Fotógrafo: Andre Coelho / Bloomberg

O presidente do banco central do Brasil, Roberto Campos Neto, disse que os legisladores não levarão os custos dos empréstimos a um nível neutro neste momento porque a economia ainda precisa de estímulo, segundo o jornal O Estado de São Paulo, citando uma entrevista com ele.

Ele disse que, a menos que haja uma mudança incomum nas condições, as taxas de juros vão subir mais 75 pontos-base em maio. Campos Neto também reiterou que o banco central não está definindo a política monetária com base no câmbio e está mais preocupado com a inflação, segundo o Estado.
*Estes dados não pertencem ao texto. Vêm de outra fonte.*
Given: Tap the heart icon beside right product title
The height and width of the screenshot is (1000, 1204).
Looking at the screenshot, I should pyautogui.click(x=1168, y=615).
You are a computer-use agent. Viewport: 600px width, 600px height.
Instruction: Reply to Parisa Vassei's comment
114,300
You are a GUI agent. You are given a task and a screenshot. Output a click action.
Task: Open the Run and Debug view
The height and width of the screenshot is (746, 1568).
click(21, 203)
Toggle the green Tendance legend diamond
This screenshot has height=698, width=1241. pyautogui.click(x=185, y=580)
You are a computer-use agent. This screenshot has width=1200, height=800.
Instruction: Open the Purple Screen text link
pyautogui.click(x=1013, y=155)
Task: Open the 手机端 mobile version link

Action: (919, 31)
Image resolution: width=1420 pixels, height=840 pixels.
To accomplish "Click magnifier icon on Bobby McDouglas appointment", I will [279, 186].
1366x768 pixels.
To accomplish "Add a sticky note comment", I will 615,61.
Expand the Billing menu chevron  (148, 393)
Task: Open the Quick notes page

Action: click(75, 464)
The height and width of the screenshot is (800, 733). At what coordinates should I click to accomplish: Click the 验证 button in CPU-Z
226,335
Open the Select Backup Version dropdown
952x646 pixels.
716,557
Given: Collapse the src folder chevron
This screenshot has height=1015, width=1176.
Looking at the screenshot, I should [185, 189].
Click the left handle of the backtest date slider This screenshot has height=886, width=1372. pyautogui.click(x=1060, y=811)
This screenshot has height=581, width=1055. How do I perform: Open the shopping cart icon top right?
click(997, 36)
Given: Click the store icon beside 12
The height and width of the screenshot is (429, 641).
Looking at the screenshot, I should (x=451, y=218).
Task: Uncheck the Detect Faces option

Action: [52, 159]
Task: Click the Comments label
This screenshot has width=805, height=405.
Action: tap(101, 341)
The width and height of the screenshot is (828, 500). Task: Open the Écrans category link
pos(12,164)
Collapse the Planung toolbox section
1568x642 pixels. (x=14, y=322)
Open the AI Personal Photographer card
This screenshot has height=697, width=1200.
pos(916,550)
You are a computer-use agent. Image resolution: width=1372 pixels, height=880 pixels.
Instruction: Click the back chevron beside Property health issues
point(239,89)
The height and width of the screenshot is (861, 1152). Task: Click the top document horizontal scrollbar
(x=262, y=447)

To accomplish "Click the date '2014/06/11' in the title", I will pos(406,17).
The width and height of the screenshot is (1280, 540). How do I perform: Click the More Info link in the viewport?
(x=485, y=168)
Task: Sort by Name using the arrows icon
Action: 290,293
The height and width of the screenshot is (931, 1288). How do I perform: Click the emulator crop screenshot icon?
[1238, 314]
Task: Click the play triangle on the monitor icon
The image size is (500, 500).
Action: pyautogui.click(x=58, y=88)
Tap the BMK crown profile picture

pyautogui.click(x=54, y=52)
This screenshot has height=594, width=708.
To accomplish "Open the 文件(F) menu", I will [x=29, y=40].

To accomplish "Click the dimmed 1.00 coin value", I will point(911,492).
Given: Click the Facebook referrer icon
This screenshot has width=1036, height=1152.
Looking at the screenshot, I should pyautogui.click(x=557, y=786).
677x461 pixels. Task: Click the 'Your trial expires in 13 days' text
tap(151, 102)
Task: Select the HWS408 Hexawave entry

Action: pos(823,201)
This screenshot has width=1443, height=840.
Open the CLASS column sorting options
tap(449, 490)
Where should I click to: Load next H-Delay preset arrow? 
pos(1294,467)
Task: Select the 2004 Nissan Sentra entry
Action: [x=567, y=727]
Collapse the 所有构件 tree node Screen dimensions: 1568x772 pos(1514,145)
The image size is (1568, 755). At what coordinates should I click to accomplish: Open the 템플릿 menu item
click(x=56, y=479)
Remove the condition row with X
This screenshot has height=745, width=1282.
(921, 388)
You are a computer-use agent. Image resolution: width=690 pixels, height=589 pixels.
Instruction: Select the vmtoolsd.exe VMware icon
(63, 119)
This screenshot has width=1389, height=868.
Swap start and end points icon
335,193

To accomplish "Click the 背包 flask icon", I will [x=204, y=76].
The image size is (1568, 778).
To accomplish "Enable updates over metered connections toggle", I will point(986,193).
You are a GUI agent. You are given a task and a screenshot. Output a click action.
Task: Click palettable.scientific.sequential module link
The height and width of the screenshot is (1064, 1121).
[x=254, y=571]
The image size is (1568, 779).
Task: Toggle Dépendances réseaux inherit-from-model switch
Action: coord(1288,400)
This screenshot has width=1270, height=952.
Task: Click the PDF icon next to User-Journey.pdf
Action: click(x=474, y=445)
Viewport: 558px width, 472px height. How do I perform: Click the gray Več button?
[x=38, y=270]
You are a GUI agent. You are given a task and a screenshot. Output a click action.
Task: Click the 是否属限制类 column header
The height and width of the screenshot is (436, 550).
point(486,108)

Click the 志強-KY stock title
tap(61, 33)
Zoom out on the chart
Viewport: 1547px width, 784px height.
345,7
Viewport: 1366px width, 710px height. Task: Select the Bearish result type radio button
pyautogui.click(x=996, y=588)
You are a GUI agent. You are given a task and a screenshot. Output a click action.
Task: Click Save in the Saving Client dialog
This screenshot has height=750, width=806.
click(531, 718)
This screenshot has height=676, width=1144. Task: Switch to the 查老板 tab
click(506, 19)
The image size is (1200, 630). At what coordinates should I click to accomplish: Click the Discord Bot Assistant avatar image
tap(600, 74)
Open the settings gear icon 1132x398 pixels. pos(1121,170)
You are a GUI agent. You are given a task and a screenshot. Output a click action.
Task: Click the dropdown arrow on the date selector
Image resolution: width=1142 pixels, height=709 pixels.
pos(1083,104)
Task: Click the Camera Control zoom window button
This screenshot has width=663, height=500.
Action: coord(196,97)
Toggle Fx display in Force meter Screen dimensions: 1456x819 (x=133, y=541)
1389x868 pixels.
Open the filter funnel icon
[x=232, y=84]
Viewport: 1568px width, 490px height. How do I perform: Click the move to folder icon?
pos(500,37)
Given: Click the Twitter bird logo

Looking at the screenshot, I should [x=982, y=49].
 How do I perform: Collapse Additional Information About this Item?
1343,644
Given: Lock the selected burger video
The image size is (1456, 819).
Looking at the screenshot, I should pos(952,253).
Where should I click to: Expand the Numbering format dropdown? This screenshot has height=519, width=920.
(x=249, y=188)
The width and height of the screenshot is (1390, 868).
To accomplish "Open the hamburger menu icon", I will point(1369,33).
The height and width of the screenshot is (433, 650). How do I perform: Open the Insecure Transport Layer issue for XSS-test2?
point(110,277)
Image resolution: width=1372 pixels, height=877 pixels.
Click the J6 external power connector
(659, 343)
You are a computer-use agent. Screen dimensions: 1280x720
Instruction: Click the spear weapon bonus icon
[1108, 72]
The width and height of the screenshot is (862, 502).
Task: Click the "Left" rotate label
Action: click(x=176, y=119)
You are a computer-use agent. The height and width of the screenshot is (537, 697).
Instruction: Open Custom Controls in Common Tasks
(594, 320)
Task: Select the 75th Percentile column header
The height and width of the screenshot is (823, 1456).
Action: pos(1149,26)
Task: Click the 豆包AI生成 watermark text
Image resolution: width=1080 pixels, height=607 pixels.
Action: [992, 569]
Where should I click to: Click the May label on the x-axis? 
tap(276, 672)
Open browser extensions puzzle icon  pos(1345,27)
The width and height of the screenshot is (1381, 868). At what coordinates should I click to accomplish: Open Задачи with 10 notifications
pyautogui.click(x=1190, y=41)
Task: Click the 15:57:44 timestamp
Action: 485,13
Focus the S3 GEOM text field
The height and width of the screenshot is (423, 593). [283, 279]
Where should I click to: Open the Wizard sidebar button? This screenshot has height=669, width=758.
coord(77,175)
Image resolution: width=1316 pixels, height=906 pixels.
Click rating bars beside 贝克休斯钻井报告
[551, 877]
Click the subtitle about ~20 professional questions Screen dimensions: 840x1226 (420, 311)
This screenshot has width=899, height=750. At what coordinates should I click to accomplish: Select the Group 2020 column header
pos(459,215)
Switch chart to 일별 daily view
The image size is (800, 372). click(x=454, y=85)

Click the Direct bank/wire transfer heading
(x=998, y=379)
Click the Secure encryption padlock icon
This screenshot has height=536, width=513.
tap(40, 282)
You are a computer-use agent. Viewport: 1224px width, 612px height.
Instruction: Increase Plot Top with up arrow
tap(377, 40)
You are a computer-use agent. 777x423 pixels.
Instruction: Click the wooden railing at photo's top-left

O chefe do banco central expressou preocupação com o projeto de lei do orçamento brasileiro, que foi aprovado por meio de um gasto compulsório artificialmente reduzido. Campos Neto disse que se houver a percepção de que o orçamento não é viável, os riscos fiscais no Brasil aumentarão e a política monetária será prejudicada, segundo o Estado.

Campos Neto negou o pedido de substituição de Paolo Guides, ministro da Economia. Ele disse que seus pensamentos são compatíveis. O chefe central do ANK também garantiu que ele tinha uma missão a cumprir e que tinha total liberdade de ação.